Advertisement

Meeting on fate of prison delayed

Administration was to talk about closing Guantanamo center

June 22, 2007|By Peter Spiegel , Los Angeles Times

WASHINGTON -- The White House postponed a meeting of the administration's top senior foreign and defense policy officials scheduled for today to debate the future of the terrorism detention center at Guantanamo Bay, Cuba, but officials said the issue of whether to close the facility is likely to be discussed again.

The Associated Press had reported earlier that the administration is nearing a decision to close the facility and move its terror suspects to military prisons elsewhere.

Senior administration officials said yesterday that a consensus is building for a proposal to shut the center and transfer detainees to one or more Defense Department facilities, including the maximum-security military prison at Fort Leavenworth, Kan., where they could face trial.

Advertisement

The high-level meeting was scheduled to help senior leaders decide whether the Guantanamo prison could be closed and its detainees moved to prisons in the U.S. without risking their release by the new courts.

After legal defeats and growing criticism at home and abroad, administration officials have begun reconsidering the future of Guantanamo and U.S. detainee policies.

Defense Secretary Robert M. Gates has urged that it be closed and former Secretary of State Colin L. Powell called last week for its shutdown.

But the White House denied last night that a decision was at hand, noting that several important issues - including the repatriation of detainees who have been marked for release and the setting up of new war crimes tribunals - have yet to be addressed.

"No decisions on the future of Guantanamo Bay are imminent," said Gordon Johndroe, a White House spokesman.

He added that today's meeting "is no longer on the schedule" but that senior officials are expected to take up the issue again.

Three senior administration officials spoke about the discussions on condition of anonymity because they were internal deliberations, the Associated Press said.
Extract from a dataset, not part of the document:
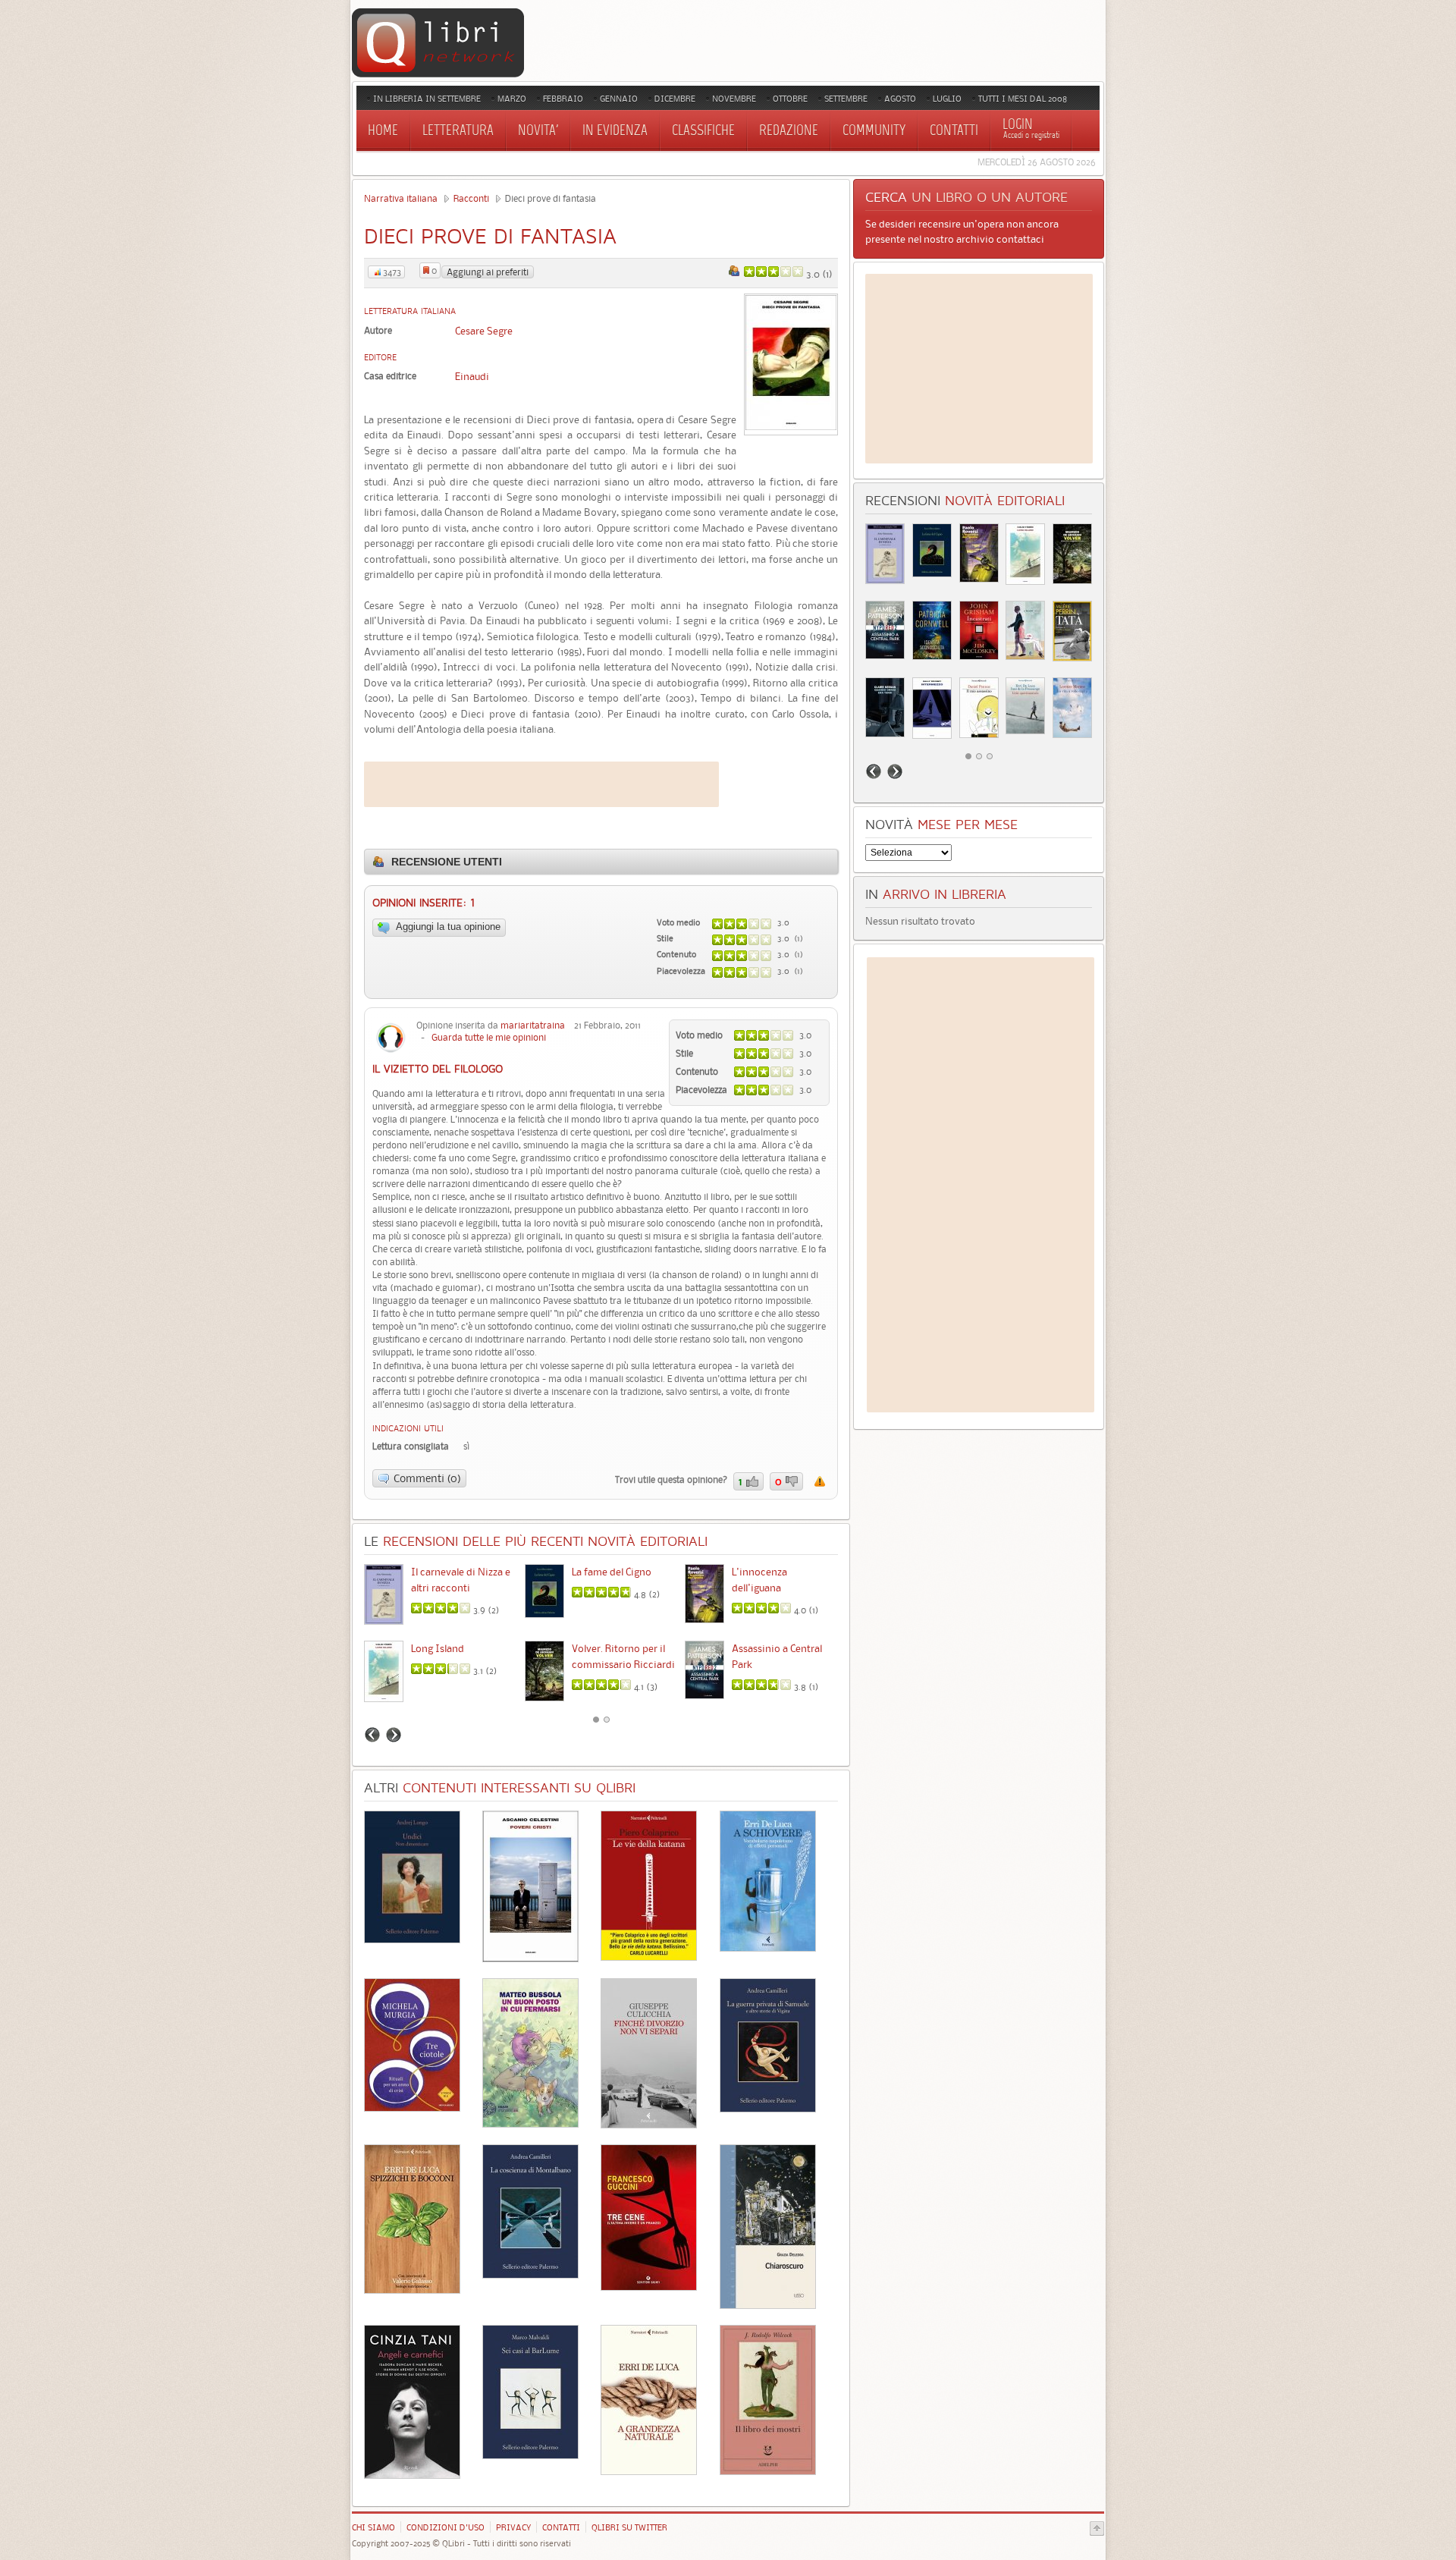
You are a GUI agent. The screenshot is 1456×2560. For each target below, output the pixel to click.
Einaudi (472, 376)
Expected to consult soon, according to the officials, were Vice President Dick Cheney, Secretary of State Condoleezza Rice, Gates, Attorney General Alberto R. Gonzales, Homeland Security chief Michael Chertoff, National Intelligence Director Mike McConnell and Joint Chiefs of Staff Chairman Gen. Peter Pace.

Internal talks

The administration's internal debates come after a series of legal setbacks to its detention policies, and to plans for war crimes trials for the first of approximately 380 prisoners being held on the Cuban naval base.